_Data extracts_:
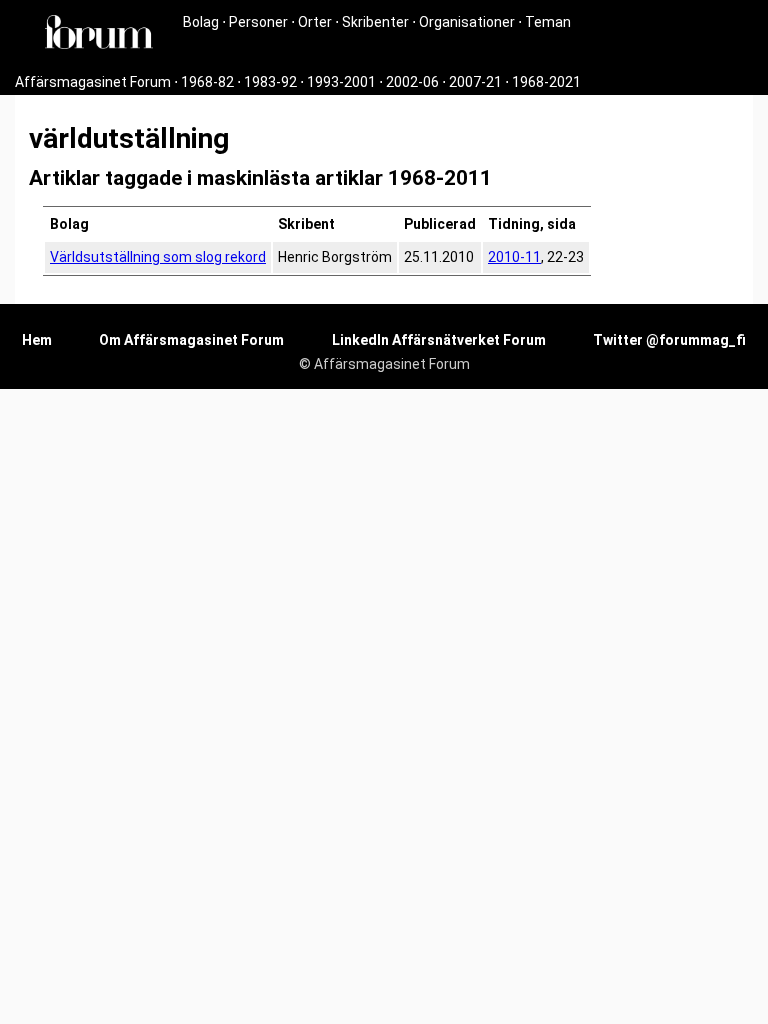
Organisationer (467, 22)
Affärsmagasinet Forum (93, 82)
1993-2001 (341, 82)
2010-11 (514, 257)
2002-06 (412, 82)
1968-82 (207, 82)
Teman (548, 22)
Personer (258, 22)
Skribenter (375, 22)
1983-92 (270, 82)
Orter (315, 22)
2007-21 (475, 82)
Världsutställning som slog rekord (158, 257)
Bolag (201, 22)
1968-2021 (546, 82)
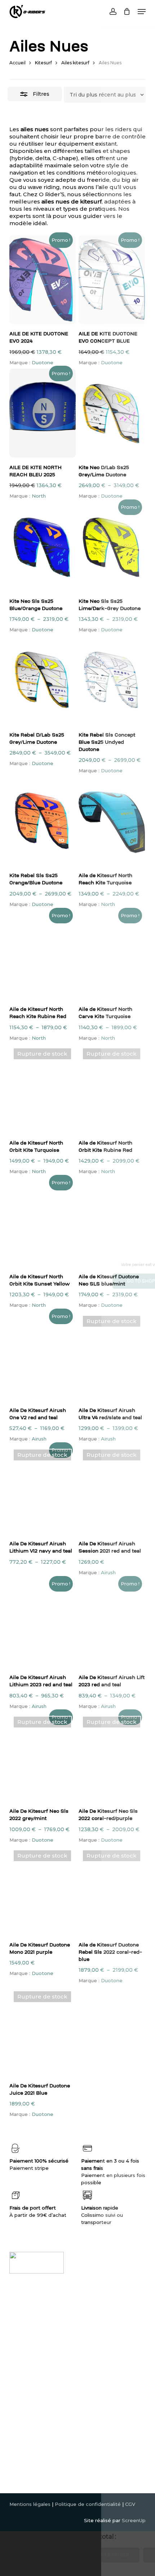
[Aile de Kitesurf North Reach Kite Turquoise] (112, 821)
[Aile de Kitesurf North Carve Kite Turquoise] (112, 955)
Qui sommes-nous (101, 2307)
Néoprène (21, 2307)
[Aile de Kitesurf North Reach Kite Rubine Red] (42, 955)
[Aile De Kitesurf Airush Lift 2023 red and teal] (112, 1623)
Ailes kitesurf (75, 62)
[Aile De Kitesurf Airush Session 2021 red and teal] (112, 1489)
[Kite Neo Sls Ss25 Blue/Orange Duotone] (42, 546)
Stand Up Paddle (29, 2350)
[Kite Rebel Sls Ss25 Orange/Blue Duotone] (42, 821)
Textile (17, 2372)
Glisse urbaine (26, 2364)
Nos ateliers (93, 2328)
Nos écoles (92, 2321)
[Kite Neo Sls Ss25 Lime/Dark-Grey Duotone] (112, 546)
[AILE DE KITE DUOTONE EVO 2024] (42, 279)
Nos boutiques (97, 2314)
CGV (130, 2504)
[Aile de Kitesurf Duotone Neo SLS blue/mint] (112, 1222)
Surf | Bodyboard (30, 2336)
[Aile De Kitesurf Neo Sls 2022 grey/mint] (42, 1756)
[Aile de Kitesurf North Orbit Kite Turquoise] (42, 1088)
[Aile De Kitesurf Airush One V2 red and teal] (42, 1355)
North (39, 496)
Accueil (17, 62)
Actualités (91, 2336)
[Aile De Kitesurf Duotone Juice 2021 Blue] (42, 2031)
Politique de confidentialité (88, 2504)
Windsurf (20, 2328)
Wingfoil (19, 2314)
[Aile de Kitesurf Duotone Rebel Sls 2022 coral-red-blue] (112, 1890)
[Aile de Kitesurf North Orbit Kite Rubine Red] (112, 1088)
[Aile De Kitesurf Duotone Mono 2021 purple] (42, 1890)
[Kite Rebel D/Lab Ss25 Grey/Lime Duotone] (42, 680)
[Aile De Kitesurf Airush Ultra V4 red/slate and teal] (112, 1355)
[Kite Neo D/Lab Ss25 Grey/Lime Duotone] (112, 413)
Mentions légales (29, 2504)
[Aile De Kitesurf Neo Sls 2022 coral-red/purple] (112, 1756)
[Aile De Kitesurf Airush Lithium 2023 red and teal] (42, 1623)
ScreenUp (134, 2520)
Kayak (16, 2343)
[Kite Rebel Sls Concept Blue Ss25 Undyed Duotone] (112, 680)
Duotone (42, 362)
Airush (39, 1439)
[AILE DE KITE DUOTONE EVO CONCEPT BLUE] (112, 279)
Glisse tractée (26, 2357)
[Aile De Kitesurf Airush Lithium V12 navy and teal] (42, 1489)
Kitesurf (43, 62)
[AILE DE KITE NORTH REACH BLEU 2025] (42, 413)
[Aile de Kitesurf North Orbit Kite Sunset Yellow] (42, 1222)
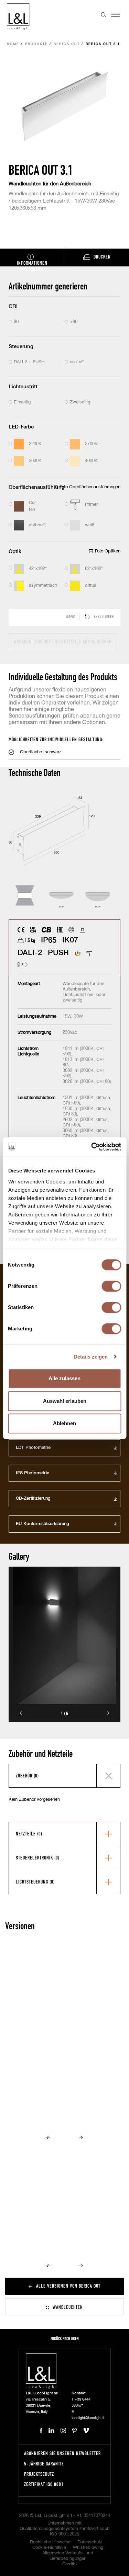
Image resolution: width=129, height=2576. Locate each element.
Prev (22, 1713)
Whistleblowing (88, 2547)
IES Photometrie (32, 1473)
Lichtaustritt (23, 386)
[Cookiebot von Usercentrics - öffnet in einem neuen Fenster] (92, 1146)
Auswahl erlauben (64, 1401)
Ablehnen (64, 1423)
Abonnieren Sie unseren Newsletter (62, 2453)
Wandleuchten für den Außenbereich (50, 183)
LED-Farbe (21, 427)
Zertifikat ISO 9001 (44, 2484)
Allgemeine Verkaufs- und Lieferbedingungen (67, 2556)
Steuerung (21, 346)
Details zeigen (91, 1357)
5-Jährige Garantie (44, 2463)
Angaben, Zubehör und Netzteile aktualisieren (63, 641)
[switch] (111, 1286)
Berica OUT (67, 44)
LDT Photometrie (33, 1447)
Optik (15, 551)
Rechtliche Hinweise (50, 2542)
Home (13, 44)
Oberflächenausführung (37, 487)
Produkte (36, 44)
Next (107, 1713)
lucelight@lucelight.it (88, 2418)
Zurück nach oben (65, 2338)
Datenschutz (89, 2542)
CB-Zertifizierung (33, 1498)
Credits (69, 2564)
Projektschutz (39, 2473)
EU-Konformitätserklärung (42, 1524)
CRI (13, 306)
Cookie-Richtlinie (49, 2547)
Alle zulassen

_Exercise details_: When a line of the entries contains "coral", it counts; say how many such lines there are, and nothing more.

_Exercise output_: 2